Strain measurement in 4-chamber cine images was automated within the software with segmentation of the borders into free-wall and septal distributions. Strain is computed as an average across the entire manually-defined cardiac contour. The zero-strain reference was set at RA end-diastole. Peak global strain refers to the maximum calculated strain during the cardiac cycle within the RA, which in these baseline measurements of a CVD-free population reflect RA reservoir strain. Free-wall strain refers to the RA lateral wall and RA roof, excluding the septal wall. Strain curves were computed for both peak global and free-wall longitudinal segments during the cardiac cycle and visually assessed for quality.

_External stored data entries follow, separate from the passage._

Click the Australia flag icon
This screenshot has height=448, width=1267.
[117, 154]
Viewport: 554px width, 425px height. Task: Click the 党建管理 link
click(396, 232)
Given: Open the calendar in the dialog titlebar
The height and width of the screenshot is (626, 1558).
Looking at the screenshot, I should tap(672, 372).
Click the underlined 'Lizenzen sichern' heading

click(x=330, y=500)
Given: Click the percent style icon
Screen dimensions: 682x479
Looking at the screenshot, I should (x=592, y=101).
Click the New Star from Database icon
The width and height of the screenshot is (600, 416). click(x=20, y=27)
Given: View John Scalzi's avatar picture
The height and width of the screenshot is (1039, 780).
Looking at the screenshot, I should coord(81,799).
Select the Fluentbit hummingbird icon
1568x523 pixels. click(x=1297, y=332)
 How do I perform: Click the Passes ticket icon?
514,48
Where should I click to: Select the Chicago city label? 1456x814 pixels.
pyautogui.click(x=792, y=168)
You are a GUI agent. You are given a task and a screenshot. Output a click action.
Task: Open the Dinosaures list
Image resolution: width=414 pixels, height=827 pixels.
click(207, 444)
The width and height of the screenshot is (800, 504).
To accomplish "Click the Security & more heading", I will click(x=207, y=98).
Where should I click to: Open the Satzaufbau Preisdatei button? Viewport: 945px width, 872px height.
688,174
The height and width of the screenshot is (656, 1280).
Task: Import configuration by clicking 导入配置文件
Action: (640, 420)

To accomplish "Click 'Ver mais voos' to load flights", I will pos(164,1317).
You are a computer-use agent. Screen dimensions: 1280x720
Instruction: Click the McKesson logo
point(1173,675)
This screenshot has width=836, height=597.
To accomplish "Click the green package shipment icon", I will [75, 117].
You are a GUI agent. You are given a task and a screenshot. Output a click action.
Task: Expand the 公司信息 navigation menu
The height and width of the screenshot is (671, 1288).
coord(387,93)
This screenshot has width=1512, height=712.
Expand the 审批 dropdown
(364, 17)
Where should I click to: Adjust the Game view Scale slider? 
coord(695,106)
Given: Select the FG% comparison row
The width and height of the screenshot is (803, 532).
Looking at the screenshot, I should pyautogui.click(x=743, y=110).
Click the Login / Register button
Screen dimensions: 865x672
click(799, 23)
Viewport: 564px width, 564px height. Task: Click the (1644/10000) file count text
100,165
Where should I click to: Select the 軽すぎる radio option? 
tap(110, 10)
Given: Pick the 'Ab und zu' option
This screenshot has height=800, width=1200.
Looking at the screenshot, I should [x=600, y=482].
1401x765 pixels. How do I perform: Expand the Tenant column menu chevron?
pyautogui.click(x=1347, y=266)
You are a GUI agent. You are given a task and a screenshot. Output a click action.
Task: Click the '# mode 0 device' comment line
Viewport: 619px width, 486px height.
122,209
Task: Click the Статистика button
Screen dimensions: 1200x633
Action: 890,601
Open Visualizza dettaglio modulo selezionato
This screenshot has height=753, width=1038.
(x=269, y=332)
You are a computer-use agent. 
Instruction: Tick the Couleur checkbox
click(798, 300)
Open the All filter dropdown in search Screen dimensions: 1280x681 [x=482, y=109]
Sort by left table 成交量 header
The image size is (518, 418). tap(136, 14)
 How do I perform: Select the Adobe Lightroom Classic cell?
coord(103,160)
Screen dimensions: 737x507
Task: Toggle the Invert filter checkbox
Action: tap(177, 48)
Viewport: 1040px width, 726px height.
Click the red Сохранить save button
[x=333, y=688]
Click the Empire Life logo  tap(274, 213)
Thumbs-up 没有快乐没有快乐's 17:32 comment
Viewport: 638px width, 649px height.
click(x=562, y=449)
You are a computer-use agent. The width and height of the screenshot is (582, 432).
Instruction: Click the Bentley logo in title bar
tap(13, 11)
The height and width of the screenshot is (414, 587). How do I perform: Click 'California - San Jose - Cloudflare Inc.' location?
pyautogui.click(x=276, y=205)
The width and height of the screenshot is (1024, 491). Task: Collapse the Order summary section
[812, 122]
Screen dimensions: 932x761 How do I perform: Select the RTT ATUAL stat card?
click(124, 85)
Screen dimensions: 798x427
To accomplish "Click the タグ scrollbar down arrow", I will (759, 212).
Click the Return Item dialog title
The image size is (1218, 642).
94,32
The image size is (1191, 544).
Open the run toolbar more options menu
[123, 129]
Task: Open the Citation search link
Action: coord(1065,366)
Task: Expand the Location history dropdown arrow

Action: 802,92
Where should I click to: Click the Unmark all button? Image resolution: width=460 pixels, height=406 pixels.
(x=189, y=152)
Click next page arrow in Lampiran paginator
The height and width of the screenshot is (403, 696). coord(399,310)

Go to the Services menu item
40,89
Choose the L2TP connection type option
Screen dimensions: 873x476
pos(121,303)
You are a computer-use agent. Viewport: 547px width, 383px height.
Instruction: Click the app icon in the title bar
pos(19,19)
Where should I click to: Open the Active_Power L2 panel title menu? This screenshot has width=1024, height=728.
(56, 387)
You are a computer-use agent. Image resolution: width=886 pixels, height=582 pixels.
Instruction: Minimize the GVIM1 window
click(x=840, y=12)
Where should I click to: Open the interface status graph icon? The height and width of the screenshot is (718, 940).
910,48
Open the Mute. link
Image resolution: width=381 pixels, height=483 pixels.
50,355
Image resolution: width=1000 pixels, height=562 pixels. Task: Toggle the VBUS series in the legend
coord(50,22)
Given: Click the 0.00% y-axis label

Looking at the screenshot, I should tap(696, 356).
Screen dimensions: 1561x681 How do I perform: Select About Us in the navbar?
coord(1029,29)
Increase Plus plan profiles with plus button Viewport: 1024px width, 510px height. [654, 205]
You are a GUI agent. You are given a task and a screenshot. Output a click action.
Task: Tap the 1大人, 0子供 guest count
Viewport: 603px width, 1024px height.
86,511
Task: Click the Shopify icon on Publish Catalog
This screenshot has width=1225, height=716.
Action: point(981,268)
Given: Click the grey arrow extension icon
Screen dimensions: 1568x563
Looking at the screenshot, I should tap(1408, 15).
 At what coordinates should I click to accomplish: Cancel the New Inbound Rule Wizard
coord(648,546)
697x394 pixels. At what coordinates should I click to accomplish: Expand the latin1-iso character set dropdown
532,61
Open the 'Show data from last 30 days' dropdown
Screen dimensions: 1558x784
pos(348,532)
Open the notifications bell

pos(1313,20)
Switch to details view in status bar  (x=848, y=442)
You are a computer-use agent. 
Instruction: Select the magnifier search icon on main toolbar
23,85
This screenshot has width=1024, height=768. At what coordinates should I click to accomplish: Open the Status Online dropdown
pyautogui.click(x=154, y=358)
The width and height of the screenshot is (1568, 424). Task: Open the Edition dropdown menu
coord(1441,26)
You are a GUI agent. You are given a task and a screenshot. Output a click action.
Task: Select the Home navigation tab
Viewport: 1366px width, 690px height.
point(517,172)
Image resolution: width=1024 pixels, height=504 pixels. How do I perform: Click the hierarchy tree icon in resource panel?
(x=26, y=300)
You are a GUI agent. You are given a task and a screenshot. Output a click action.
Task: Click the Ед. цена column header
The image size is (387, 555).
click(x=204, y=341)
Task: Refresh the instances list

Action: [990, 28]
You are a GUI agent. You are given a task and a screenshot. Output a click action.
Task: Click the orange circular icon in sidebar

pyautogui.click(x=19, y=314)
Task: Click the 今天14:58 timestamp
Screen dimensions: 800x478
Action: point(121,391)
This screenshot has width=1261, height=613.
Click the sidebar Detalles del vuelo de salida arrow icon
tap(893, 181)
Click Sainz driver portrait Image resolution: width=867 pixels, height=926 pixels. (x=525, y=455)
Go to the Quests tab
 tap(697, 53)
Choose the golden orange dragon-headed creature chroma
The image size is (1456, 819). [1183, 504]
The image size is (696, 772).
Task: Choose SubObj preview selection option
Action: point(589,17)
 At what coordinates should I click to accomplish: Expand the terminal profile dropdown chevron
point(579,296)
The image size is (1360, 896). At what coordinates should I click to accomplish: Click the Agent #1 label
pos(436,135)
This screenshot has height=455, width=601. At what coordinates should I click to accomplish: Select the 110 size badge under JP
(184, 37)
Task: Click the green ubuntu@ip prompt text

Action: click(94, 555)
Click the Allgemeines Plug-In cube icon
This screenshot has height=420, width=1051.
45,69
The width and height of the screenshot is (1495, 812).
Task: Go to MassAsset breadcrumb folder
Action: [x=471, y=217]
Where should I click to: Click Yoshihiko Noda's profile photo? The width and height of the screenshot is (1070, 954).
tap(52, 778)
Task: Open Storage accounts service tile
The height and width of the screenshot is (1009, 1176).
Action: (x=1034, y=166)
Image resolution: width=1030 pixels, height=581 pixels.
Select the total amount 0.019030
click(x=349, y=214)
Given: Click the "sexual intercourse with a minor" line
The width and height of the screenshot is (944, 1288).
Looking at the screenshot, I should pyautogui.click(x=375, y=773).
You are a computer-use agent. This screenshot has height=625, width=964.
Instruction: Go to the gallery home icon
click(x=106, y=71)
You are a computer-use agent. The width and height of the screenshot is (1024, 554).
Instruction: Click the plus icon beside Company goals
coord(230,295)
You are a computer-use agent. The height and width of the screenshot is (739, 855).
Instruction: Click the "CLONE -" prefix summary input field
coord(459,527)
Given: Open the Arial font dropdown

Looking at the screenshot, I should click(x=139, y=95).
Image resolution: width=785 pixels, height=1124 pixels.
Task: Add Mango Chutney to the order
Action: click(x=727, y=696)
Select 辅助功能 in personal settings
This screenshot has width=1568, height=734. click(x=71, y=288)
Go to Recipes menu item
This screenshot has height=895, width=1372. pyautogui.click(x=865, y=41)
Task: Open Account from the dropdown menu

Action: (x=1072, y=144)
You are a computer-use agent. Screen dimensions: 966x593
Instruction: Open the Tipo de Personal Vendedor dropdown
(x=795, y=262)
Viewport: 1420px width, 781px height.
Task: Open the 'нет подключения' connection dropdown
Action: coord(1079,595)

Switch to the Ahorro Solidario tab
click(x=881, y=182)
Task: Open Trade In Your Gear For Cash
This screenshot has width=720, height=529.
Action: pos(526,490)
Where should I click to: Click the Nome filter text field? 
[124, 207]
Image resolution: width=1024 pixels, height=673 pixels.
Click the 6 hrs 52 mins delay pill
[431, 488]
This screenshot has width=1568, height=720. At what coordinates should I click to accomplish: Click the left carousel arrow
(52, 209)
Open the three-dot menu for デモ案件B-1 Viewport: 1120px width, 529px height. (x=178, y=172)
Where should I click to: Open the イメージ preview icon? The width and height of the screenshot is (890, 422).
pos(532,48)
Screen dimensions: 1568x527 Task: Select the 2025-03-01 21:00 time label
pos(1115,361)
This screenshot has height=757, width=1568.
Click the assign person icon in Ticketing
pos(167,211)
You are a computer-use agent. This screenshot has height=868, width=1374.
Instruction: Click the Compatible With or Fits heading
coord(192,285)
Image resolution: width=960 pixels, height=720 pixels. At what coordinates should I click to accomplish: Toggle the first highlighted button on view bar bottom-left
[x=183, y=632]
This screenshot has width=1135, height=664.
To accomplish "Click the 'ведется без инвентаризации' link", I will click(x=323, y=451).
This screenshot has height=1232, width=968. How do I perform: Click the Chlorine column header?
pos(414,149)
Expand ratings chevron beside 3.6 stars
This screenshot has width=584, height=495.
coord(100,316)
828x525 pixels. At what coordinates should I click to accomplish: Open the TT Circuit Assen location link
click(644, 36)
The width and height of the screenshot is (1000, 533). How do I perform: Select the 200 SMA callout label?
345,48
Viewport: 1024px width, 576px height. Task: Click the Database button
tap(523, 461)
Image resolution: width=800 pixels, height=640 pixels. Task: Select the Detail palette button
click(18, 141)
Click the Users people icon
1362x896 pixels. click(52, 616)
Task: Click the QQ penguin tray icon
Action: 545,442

Study quality was defined categorically from 1 to 4. A single operator was responsible for assigning quality across all studies. Definitions are as follows:

1. 1.

   Poor quality: Images were missing frames, out of plane, or out of sequence. Tracking was not possible in the MTT software as it was unable to propagate the manual contour. These were excluded from analysis.

2. 2.

   Fair quality: Images and tracking were acceptable but the cardiac cycle was incompletely captured or contrast was poor causing inaccurate tracking in part of the cardiac cycle

3. 3.

   Good quality: Images and tracking were without the above issues but required minor operator adjustments

4. 4.

   Excellent quality: Images and tracking required no operator adjustment

Covariates

Standardized questionnaires were used at baseline to collect information from participants about demographics and cardiac risk factors as previously described [21]. We screened the following covariates for our analysis: age, sex, race/ethnicity, height, weight, body mass index (BMI), body surface area (BSA), cigarette smoking status, alcohol consumption, diastolic blood pressure (BP), systolic BP, fasting glucose, diabetes, use of hypertension medication, total cholesterol, high density lipoprotein (HDL) cholesterol. Baseline adjudication of COPD, deep venous thrombosus (DVT), PE, or OSA were not available in MESA.

Our multivariate Cox models adjusted for these covariates as follows. In model 1, we included demographic characteristics (age, race, sex) and traditional cardiovascular risk factors (BMI, smoking status, HDL, lipid-lowering medication, systolic BP, hypertension medication, fasting glucose, alcohol use). RA volume index (RAVI_max) and RAVI_min remained significantly associated with incident AF. RA EF, peak global and free-wall strain were not significant after this adjustment. In model 2, we made additional adjustments for LA maximum volume index, peak LA strain, and LA EF as obtained from previous studies [27].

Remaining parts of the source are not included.